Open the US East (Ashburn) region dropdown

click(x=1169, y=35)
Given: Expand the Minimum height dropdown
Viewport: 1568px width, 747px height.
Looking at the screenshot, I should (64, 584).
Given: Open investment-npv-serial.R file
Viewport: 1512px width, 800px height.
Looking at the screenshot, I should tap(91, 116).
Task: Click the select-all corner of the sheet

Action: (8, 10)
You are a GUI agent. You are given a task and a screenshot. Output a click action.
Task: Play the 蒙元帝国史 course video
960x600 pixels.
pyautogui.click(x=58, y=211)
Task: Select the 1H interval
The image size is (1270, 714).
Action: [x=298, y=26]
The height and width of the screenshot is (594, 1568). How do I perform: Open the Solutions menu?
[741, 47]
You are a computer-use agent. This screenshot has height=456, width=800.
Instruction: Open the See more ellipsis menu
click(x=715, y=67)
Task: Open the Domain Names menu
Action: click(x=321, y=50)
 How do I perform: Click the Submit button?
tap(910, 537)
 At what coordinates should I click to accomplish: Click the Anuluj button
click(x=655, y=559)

* What is expected
Rewrite every line of the records above as a numbered list, leaving out the blank lines.

* Output for this exercise
1. Open the US East (Ashburn) region dropdown
2. click(x=1169, y=35)
3. Given: Expand the Minimum height dropdown
4. Viewport: 1568px width, 747px height.
5. Looking at the screenshot, I should (64, 584).
6. Given: Open investment-npv-serial.R file
7. Viewport: 1512px width, 800px height.
8. Looking at the screenshot, I should tap(91, 116).
9. Task: Click the select-all corner of the sheet
10. Action: (8, 10)
11. You are a GUI agent. You are given a task and a screenshot. Output a click action.
12. Task: Play the 蒙元帝国史 course video
13. 960x600 pixels.
14. pyautogui.click(x=58, y=211)
15. Task: Select the 1H interval
16. The image size is (1270, 714).
17. Action: [x=298, y=26]
18. The height and width of the screenshot is (594, 1568). How do I perform: Open the Solutions menu?
19. [741, 47]
20. You are a computer-use agent. This screenshot has height=456, width=800.
21. Instruction: Open the See more ellipsis menu
22. click(x=715, y=67)
23. Task: Open the Domain Names menu
24. Action: click(x=321, y=50)
25.  How do I perform: Click the Submit button?
26. tap(910, 537)
27.  At what coordinates should I click to accomplish: Click the Anuluj button
28. click(x=655, y=559)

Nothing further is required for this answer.